🤖 AI Summary
This work addresses the vulnerability of retrieval-augmented generation (RAG) systems to “knowledge poisoning” attacks—where adversaries inject adversarial texts into knowledge sources to manipulate model outputs. We propose FilterRAG and its multi-layer extension ML-FilterRAG, a two-tier defense framework that exploits discriminative intrinsic properties of adversarial texts, including semantic inconsistency, low retrieval confidence, and poor generation guidance. Leveraging lightweight feature analysis and machine learning–based classification, the framework enables accurate, real-time filtering of poisoned content. Extensive experiments across multiple benchmark datasets demonstrate that our approach reduces attack success rates by over 90% while preserving ≥96% of the original RAG’s task performance—outperforming existing baselines. To the best of our knowledge, this is the first RAG security defense method grounded in explicit modeling of adversarial text properties. It delivers an interpretable, computationally efficient, and deployment-friendly solution for building trustworthy knowledge-enhanced systems.
📝 Abstract
Retrieval-Augmented Generation (RAG) has emerged as a powerful approach to boost the capabilities of large language models (LLMs) by incorporating external, up-to-date knowledge sources.

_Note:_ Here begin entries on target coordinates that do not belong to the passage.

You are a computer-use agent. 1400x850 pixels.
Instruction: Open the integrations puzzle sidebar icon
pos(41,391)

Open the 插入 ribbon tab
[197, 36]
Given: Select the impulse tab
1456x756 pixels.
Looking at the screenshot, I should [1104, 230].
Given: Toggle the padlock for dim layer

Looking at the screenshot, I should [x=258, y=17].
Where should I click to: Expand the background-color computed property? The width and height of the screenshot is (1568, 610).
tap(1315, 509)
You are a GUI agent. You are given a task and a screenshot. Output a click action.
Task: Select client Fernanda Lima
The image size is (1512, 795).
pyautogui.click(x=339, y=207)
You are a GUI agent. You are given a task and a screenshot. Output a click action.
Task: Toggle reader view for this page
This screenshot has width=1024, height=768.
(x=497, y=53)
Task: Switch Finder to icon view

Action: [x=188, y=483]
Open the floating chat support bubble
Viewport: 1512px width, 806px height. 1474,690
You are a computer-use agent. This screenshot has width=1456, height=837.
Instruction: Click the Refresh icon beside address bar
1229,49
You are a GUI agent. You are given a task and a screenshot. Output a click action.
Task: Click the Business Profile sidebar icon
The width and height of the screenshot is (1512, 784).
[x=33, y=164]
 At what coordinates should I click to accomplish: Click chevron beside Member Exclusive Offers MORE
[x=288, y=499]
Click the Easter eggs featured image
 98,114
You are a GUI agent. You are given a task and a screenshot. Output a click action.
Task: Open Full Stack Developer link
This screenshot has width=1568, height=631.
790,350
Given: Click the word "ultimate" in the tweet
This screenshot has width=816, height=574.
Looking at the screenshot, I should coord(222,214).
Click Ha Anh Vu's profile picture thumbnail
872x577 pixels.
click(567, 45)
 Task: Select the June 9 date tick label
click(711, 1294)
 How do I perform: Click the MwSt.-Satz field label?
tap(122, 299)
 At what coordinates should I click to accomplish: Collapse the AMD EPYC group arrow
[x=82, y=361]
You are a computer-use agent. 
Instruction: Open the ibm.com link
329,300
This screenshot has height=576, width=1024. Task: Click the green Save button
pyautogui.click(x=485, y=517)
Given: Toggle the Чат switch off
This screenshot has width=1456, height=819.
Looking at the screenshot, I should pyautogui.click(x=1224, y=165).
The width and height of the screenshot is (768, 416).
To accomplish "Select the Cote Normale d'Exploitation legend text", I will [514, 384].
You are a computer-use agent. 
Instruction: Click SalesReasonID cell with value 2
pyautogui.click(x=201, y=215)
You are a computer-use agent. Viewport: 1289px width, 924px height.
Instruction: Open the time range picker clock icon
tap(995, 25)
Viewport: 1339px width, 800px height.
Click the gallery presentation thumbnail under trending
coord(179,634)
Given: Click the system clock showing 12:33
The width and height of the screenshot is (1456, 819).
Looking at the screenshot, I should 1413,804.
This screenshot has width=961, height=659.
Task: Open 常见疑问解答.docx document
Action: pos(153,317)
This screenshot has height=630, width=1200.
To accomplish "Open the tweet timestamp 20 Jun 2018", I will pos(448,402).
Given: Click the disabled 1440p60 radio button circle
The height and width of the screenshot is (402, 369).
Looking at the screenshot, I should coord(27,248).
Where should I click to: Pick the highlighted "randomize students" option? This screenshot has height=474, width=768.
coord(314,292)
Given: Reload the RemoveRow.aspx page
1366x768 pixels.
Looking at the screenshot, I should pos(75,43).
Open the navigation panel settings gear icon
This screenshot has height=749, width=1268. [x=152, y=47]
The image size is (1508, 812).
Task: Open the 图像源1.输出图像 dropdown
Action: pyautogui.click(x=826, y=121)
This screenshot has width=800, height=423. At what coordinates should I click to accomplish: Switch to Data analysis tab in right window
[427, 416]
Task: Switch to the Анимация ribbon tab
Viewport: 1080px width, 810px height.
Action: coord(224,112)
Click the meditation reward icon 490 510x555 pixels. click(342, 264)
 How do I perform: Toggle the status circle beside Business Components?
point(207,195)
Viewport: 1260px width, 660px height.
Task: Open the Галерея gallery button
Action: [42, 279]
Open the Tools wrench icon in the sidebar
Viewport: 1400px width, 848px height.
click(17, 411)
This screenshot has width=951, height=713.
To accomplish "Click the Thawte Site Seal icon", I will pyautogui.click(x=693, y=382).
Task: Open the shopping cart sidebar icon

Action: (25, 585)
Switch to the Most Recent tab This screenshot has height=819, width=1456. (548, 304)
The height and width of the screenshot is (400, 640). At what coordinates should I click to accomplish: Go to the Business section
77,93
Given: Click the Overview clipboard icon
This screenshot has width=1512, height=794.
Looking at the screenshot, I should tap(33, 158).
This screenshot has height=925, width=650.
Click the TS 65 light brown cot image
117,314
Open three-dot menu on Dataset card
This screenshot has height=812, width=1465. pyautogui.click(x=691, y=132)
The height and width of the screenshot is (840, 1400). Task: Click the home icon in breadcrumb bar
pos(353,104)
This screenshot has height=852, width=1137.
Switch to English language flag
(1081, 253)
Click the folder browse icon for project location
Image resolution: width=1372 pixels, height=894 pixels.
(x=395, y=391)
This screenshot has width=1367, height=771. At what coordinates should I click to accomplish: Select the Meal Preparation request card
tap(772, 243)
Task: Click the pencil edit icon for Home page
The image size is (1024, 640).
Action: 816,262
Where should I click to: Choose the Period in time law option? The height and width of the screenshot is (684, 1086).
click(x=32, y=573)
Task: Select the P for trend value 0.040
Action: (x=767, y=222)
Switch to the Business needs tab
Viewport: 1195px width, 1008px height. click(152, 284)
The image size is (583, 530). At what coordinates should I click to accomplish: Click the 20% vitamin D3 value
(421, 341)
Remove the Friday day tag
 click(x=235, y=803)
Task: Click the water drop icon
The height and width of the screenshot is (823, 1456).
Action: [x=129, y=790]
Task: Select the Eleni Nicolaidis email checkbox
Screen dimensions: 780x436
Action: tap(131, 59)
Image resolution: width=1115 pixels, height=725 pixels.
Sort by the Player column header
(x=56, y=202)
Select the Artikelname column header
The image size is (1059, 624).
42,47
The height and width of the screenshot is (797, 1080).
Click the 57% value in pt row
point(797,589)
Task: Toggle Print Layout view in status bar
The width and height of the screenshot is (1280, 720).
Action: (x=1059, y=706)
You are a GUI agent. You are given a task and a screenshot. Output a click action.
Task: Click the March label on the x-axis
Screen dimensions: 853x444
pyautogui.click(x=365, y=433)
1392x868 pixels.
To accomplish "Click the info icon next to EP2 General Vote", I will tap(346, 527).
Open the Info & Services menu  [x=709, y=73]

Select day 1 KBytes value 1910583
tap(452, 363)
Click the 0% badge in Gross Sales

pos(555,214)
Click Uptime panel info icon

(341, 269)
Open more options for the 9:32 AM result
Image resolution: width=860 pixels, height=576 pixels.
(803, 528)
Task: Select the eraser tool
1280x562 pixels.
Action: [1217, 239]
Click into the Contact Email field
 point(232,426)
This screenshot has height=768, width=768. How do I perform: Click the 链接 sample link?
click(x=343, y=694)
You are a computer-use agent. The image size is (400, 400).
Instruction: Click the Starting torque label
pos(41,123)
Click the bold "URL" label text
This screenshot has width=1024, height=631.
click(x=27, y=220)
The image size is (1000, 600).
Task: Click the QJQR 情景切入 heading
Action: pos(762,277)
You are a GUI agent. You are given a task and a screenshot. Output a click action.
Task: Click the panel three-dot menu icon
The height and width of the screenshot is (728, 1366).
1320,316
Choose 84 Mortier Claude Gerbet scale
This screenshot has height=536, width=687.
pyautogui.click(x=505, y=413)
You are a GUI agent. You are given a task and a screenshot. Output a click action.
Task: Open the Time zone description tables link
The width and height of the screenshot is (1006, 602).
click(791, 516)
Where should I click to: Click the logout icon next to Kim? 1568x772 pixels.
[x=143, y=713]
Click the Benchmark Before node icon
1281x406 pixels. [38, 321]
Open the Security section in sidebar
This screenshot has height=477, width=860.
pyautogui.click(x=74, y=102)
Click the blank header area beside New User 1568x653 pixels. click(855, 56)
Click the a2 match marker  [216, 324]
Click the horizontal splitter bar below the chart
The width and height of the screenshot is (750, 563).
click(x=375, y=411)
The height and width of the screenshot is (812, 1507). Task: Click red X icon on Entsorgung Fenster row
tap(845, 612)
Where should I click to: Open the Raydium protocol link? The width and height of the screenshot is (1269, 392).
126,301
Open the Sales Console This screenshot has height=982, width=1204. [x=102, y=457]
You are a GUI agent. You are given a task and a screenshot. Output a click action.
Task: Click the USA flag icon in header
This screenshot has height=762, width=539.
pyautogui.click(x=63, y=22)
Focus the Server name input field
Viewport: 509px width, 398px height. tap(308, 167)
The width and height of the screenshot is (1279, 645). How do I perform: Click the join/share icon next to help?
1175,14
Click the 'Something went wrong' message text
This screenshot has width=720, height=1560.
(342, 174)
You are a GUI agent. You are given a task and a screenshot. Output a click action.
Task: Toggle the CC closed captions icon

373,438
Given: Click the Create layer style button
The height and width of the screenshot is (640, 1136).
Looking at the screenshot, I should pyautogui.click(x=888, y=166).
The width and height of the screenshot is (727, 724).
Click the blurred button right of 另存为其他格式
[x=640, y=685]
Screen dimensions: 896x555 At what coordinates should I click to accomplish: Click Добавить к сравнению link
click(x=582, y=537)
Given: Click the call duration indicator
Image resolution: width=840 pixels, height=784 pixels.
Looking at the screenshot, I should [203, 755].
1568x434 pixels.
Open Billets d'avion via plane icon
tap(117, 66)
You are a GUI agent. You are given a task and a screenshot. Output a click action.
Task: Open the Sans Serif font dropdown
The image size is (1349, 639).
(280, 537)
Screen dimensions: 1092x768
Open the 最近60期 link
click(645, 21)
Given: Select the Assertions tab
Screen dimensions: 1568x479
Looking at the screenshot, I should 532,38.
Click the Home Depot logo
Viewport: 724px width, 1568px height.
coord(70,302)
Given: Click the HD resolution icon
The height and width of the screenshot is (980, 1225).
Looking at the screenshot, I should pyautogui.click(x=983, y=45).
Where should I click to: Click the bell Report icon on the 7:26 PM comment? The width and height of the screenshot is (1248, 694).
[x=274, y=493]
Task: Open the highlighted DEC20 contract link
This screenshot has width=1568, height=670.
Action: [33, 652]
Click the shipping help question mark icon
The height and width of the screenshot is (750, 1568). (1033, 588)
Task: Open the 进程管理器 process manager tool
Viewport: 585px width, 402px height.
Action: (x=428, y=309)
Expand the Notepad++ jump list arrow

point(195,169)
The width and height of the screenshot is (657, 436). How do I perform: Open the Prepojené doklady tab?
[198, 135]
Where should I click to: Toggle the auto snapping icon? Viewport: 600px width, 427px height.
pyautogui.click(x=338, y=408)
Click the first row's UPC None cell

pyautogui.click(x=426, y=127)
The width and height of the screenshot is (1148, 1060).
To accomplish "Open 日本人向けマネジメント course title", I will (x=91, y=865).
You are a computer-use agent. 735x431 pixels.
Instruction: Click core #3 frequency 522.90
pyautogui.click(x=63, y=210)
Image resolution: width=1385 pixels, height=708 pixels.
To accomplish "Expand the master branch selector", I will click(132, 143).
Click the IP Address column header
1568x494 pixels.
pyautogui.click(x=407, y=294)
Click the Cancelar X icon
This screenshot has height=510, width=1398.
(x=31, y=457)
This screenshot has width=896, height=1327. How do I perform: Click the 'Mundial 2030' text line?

However, this introduces a potential vulnerability to knowledge poisoning attacks, where attackers can compromise the knowledge source to mislead the generation model. One such attack is the PoisonedRAG in which the injected adversarial texts steer the model to generate an attacker-chosen response to a target question. In this work, we propose novel defense methods, FilterRAG and ML-FilterRAG, to mitigate the PoisonedRAG attack. First, we propose a new property to uncover distinct properties to differentiate between adversarial and clean texts in the knowledge data source. Next, we employ this property to filter out adversarial texts from clean ones in the design of our proposed approaches. Evaluation of these methods using benchmark datasets demonstrate their effectiveness, with performances close to those of the original RAG systems.